このように、多くの庄内方言の語源は案外簡単にわかるのだが、「かすと」 と 「さんごろぺ」 (最後の 「ぺ」 は "pe") は、何だかよくわからない。

「かすと」 は、がつがつ食べることを言う。子どもの頃、空腹のあまり息せき切ってご飯を掻き込むと、祖母に 「"かすと" であんめし、もと、よっくりけ!」 ("かすと" じゃあるまいし、もっとゆっくり食え!)  と怒られた。しかし、私が 「"かすと" って何?」 と聞いても、いつも笑って答えてくれなかった。多分、彼女も知らなかったのだろう。

最近、秋田県の本荘由利地域 (庄内のすぐ北隣) の方言をまとめたサイトの中に、「かつと」 という言葉を見つけた。使い方は、庄内弁とまったく同じである (参照)。

このサイトでは、「かつと」 は 「飢人??」 としている。しかし、「飢」 の読みは 「キ」 と 「うえる」 だから、「かつと」 に字を当てるとしたら 「渇人」 の方が正しいだろう。ただ、一般的な古語辞典で引いても 「渇人」 は出てこない。漢和辞典には 「飢人」 があるが、これでは 「かつと」 や 「かすと」 と読み下すのは無理があるし、やはり謎として残る。

さらに謎を呼ぶのは 「さんごろぺ」 である。子どもの頃、着崩しただらしない身なりをしていると、「"さんごろぺ" であんめし!」 ("さんごろぺ" じゃあるまいし!)  と怒られるのだった。これも、「かすと」 同様、意味を聞いても納得のいく回答を得た例しがない。

私は子供心に、「そう遠くない昔、"三五郎平" とか "山五郎兵衛"とかいう名前の、とてもだらしない人がいたのだろう」 ぐらいに思っていた。一説によると、「いつもチンチン丸出しで歩いていた人」 などとも言う。そうなると、知る人ぞ知る 「仙台四郎」 みたいな人だったのかもしれない。

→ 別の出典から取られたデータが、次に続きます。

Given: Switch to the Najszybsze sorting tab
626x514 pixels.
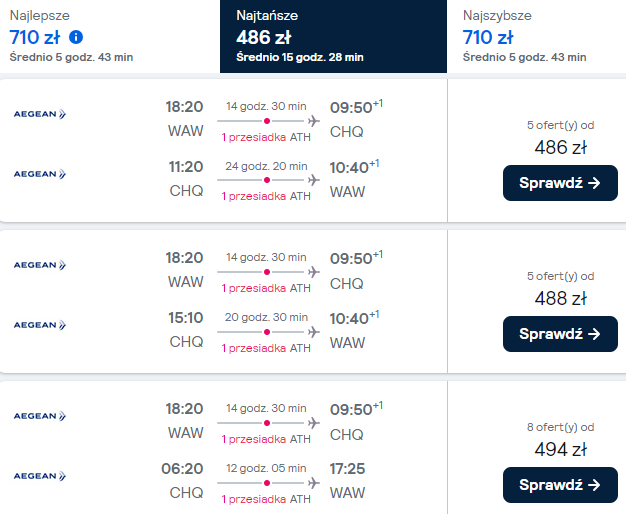Looking at the screenshot, I should (536, 37).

しかし、同じ 「チンチン丸出し」 でも、四郎様は写真まで残るはっきりした実在の人で、仙台では今や商売繁盛の福の神扱いだが、「さんごろぺ」 は実在も定かではなく、ただ単にだらしない人の代表みたいな言われ方で、扱いに差がありすぎる。

ある時、母の叔父 (祖父の弟) が来たとき、さんごろぺを知っているかと聞くと、彼は笑って、「ほほう、いだもんだけのぅ」 (ほほう、居たものだったなぁ) と答えた。ところが、やれうれしやと、どんな人だったかと訊ねても、言を左右にして、具体的なことは何も言わない。要するに彼も知らなかったのだろう。結局 「ウソばっか!」 ということになった。

半世紀近い謎を引きずっていると、どうも夢見が悪い。「かすと」 「さんごろぺ」 関係で有力な情報があったら、メールで知らせていただければ幸いである。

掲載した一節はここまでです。